Extracted data entries
......

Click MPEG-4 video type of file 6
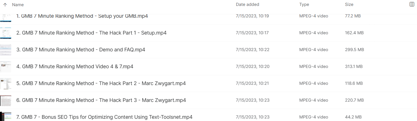[x=314, y=100]
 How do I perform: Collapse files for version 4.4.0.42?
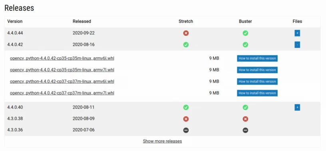(297, 45)
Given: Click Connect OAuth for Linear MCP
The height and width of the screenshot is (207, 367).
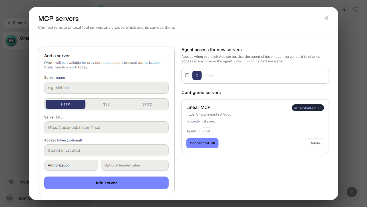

......

About this task |
Every line of the records must come back unchanged, except that pictures are dropped.

Your response |
Click MPEG-4 video type of file 6
[x=314, y=100]
 How do I perform: Collapse files for version 4.4.0.42?
(297, 45)
Given: Click Connect OAuth for Linear MCP
The height and width of the screenshot is (207, 367).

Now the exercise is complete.